◆ **Dataset records**
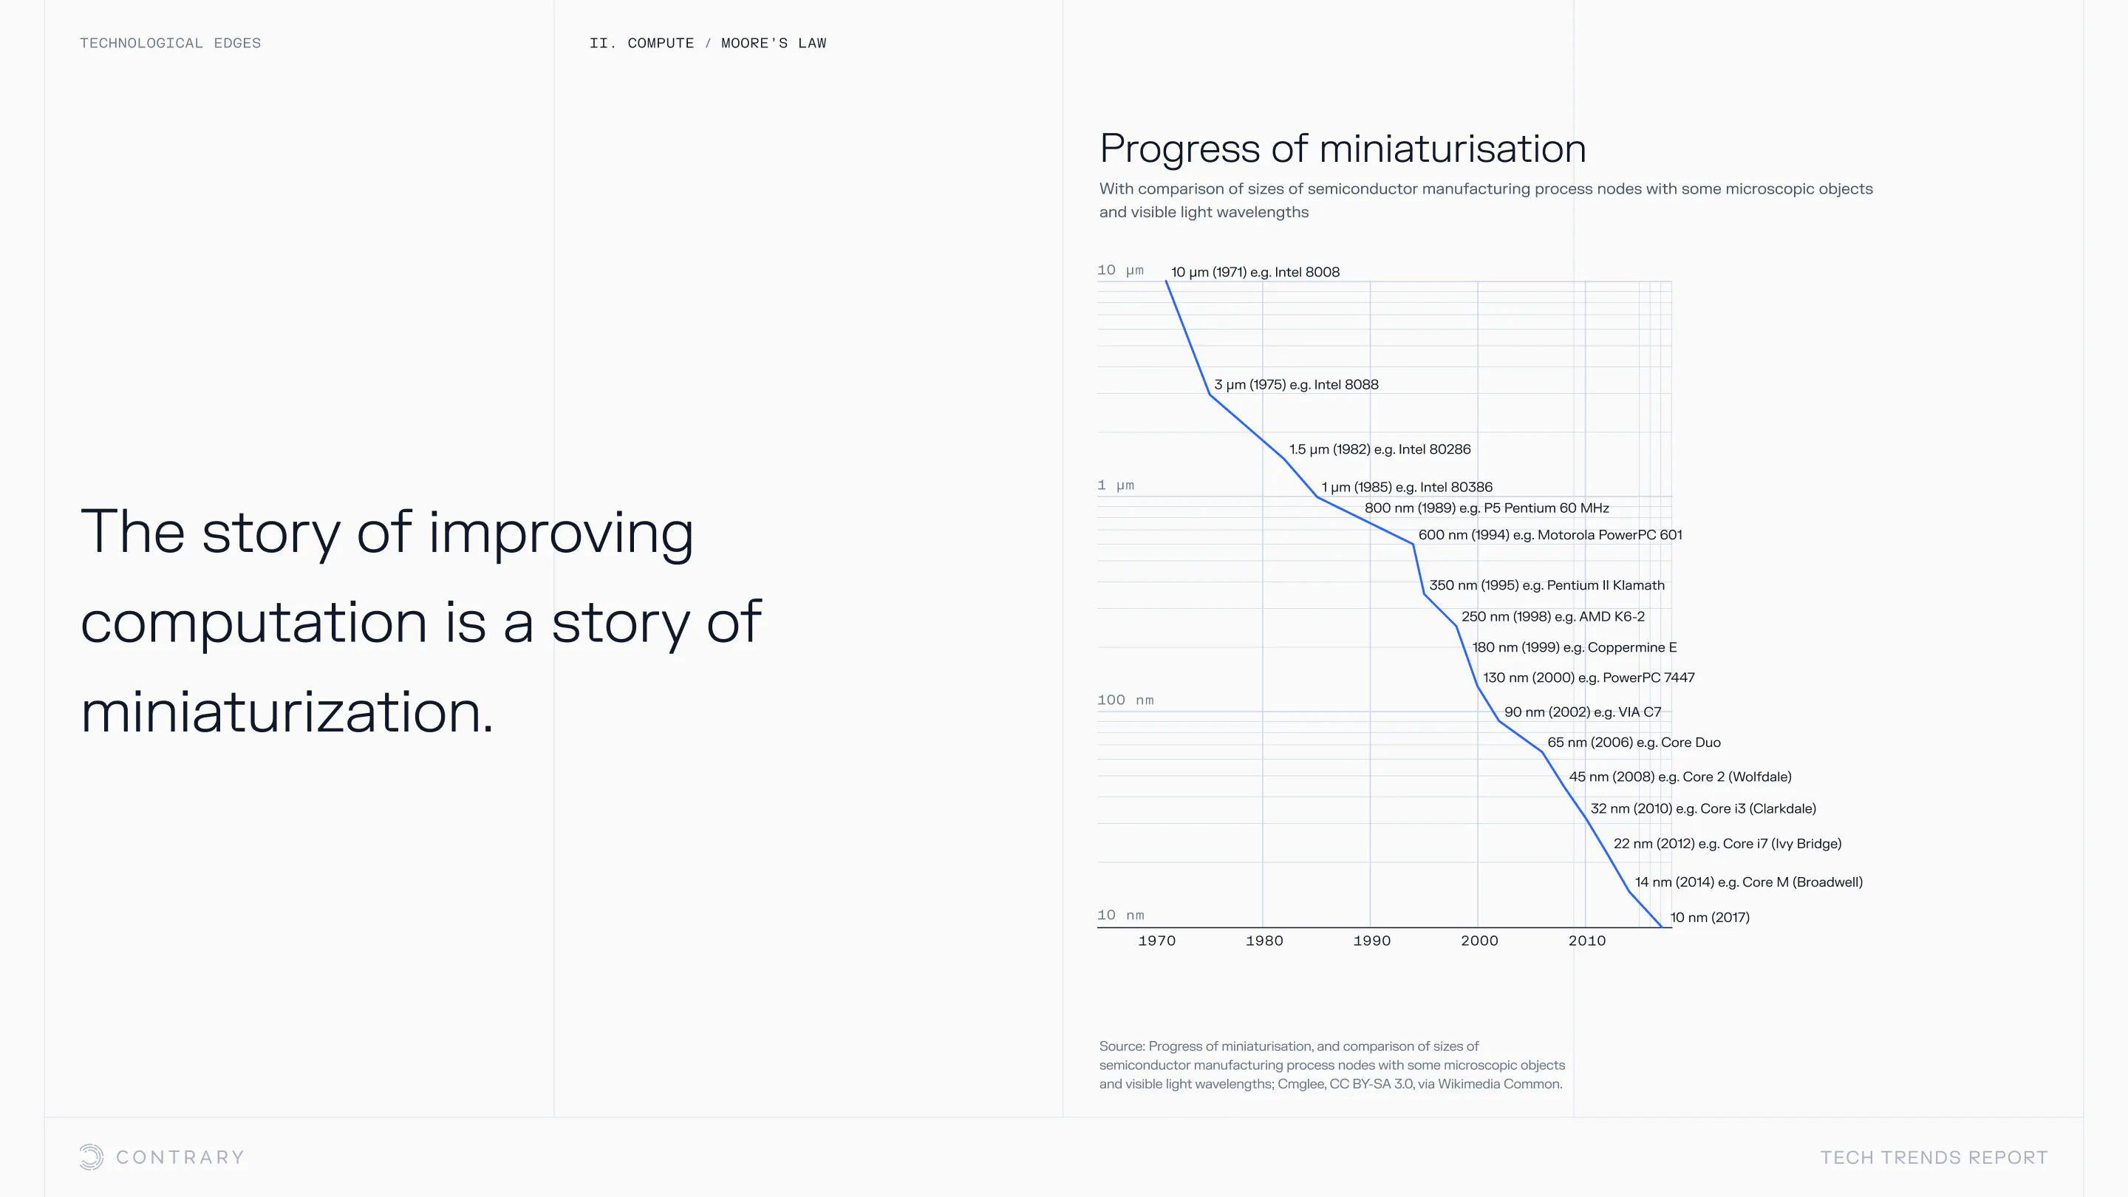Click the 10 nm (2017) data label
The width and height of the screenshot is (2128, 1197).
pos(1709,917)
==
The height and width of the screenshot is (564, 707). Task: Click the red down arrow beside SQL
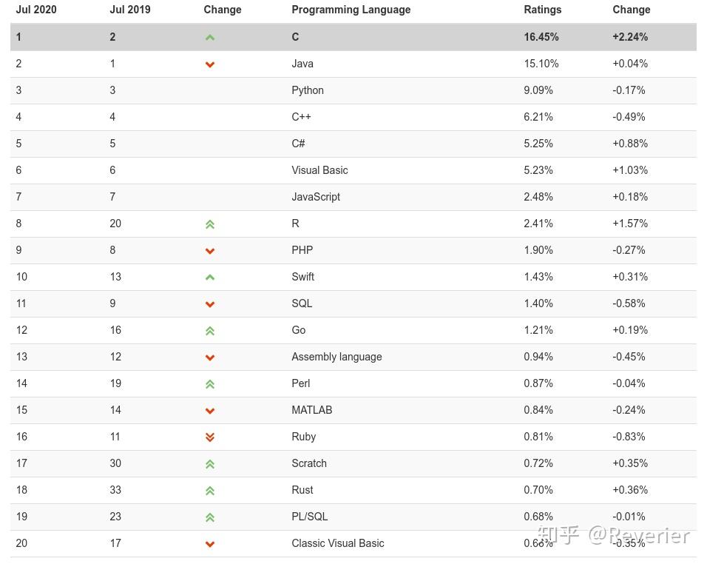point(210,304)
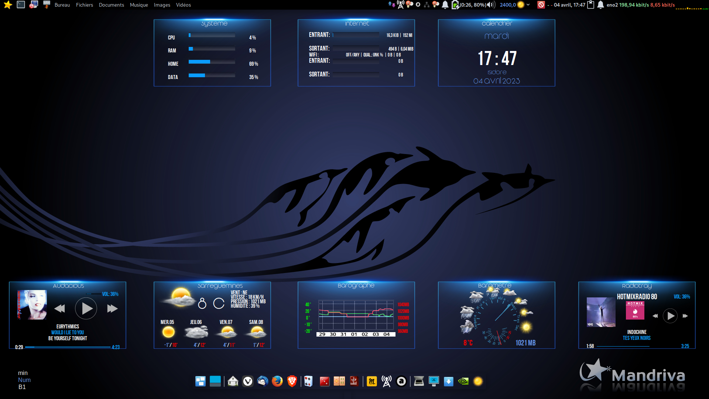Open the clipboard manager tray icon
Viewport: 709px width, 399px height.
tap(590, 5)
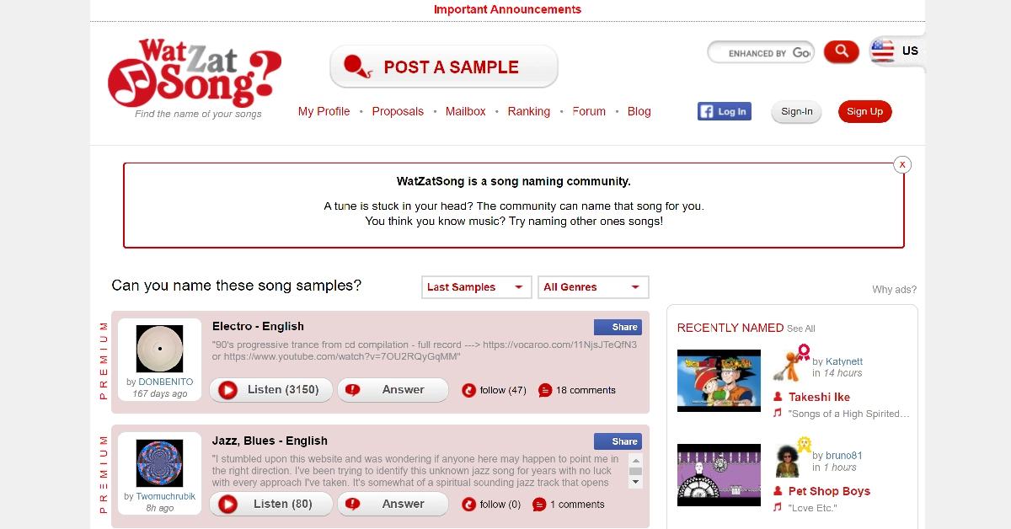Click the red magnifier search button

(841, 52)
...
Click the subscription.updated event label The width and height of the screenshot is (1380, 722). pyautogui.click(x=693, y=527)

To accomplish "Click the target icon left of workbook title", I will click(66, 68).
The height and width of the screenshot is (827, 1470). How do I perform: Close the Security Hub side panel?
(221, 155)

◆ **Goal of the exercise**
Return the listing from the line containing "Click the 10 nm (2017) data label" through the line containing "pos(1709,917)", copying each line word for word and omitting the pictures.

◆ **Solved problem**
Click the 10 nm (2017) data label
The width and height of the screenshot is (2128, 1197).
pos(1709,917)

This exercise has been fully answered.